“Oh, Archie, how you frightened me! Where have you been?”
Archie shrugged his shoulders at this.
“I am not aware, Matilda,”—for in severe moods he would call her by her full name, a thing she especially disliked from him,—“I did not know before that I was accountable to you for my actions. Neither am I particularly obliged to you for spying upon me in this way.” For the sight of Mattie at this time of night was peculiarly distasteful. Why was he to be watched in his own house?
“Oh, dear, Archie! How can you say such things? Spy on you, indeed! when there is a storm coming up, and I was so anxious.”

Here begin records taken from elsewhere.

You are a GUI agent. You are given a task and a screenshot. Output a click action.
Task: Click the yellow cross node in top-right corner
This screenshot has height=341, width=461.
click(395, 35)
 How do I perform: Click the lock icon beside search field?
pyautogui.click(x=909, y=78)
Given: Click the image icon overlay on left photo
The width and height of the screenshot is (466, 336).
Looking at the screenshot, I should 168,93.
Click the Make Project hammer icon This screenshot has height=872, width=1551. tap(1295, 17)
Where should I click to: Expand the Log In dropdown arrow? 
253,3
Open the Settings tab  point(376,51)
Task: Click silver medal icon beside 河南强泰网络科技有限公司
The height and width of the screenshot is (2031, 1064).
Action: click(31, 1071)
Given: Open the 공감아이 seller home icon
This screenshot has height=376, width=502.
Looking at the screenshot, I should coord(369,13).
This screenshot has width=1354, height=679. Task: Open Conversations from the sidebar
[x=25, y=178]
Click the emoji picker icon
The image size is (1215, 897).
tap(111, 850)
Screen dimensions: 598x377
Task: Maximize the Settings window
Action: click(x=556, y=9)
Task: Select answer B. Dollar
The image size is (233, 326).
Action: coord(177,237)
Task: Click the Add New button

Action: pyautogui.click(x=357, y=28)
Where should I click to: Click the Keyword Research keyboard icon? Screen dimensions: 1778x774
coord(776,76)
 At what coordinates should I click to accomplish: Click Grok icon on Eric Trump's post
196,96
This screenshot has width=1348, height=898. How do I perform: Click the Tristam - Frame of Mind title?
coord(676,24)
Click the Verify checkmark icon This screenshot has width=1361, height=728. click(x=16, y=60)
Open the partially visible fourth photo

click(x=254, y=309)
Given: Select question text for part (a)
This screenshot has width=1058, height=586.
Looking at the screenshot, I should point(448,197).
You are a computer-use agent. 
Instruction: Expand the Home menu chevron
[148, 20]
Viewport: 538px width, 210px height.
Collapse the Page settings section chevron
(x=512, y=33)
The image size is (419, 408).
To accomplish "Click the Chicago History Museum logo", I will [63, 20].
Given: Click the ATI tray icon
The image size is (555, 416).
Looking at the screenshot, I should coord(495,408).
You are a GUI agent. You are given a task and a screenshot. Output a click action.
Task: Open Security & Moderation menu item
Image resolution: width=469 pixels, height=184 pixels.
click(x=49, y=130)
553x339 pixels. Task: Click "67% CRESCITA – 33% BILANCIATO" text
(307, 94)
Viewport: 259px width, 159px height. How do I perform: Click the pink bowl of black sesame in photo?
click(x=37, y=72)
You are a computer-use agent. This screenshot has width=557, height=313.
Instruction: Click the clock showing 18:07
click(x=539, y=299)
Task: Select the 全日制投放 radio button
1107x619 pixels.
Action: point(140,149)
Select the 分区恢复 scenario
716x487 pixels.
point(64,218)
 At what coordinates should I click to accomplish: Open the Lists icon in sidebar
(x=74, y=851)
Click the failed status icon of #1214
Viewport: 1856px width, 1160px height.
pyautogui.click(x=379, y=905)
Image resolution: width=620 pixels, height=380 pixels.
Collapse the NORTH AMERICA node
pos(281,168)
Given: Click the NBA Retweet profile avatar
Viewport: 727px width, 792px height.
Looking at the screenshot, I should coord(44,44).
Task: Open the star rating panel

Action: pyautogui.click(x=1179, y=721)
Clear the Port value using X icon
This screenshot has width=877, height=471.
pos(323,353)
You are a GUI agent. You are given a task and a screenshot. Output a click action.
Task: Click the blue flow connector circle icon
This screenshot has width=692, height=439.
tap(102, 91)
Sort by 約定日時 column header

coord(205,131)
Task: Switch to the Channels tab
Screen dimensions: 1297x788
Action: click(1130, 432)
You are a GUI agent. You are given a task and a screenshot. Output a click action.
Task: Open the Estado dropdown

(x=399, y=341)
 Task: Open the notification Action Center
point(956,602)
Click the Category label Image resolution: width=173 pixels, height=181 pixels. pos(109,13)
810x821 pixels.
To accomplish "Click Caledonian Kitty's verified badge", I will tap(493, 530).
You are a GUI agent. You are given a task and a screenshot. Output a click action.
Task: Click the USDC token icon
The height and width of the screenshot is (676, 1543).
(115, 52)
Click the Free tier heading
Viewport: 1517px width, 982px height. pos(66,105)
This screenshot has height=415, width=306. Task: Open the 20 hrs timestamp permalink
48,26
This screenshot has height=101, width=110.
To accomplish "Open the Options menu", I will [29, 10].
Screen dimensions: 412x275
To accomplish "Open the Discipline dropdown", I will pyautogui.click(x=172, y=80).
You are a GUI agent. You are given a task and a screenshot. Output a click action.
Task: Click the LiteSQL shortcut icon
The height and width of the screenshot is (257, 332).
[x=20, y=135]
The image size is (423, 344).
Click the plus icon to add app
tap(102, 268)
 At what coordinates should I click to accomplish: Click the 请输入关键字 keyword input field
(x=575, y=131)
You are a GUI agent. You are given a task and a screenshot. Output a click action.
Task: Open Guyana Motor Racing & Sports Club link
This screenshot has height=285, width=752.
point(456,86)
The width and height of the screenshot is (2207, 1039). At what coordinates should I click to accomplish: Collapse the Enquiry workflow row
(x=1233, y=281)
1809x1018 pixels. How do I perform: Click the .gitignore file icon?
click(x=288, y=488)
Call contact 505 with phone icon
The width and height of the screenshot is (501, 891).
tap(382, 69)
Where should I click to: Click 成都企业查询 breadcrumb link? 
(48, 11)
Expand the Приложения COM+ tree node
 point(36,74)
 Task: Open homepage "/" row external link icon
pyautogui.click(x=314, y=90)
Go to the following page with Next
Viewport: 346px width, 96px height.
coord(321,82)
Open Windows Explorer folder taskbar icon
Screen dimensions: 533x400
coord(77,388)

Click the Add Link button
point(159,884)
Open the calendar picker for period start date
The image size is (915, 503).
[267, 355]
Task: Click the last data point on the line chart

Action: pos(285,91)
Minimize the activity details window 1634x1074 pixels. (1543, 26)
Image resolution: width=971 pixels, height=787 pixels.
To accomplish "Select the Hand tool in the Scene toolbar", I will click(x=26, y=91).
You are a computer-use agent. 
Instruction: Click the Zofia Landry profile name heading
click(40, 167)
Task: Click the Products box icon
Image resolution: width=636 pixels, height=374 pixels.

“I am very much obliged to you,” returned Archie, ironically; “but, as you see I am safe, don’t you think you had better take off that thing”—pointing to the obnoxious garment—“and go to bed?” And such was his tone that poor Mattie fled without a word, and cried a little in her dark room, because Archie would not be kind to her and let her love him, but was always finding fault with one trifle or other. To-night it was her poor old dressing-gown, which had been her mother’s, and had been 154 considered good enough for Mattie. And then he had called her a spy. And here she gave a sob that caught Archie’s ears as he passed her door.
“Good-night, you little goose!” he called out, for the sound made him uncomfortable; and though the words were contemptuous, the voice was not, and Mattie at once dried her eyes and was comforted.
But before Archie went to sleep that night he made up his mind that it was his duty as a clergyman and a Christian to look over Phillis’s wilfulness, and to befriend to the utmost of his power the strangers, widow and fatherless, that Providence had placed at his very gates.
“They are so very lonely, poor things!” he said to himself; “not a man about them. By the bye, I noticed she did not wear an engagement-ring.” But which was the “she” he meant, was an enigma known only to himself. “Not a man about them!” he repeated, in a satisfied manner, for as yet the name of Dick had not sounded in his ear.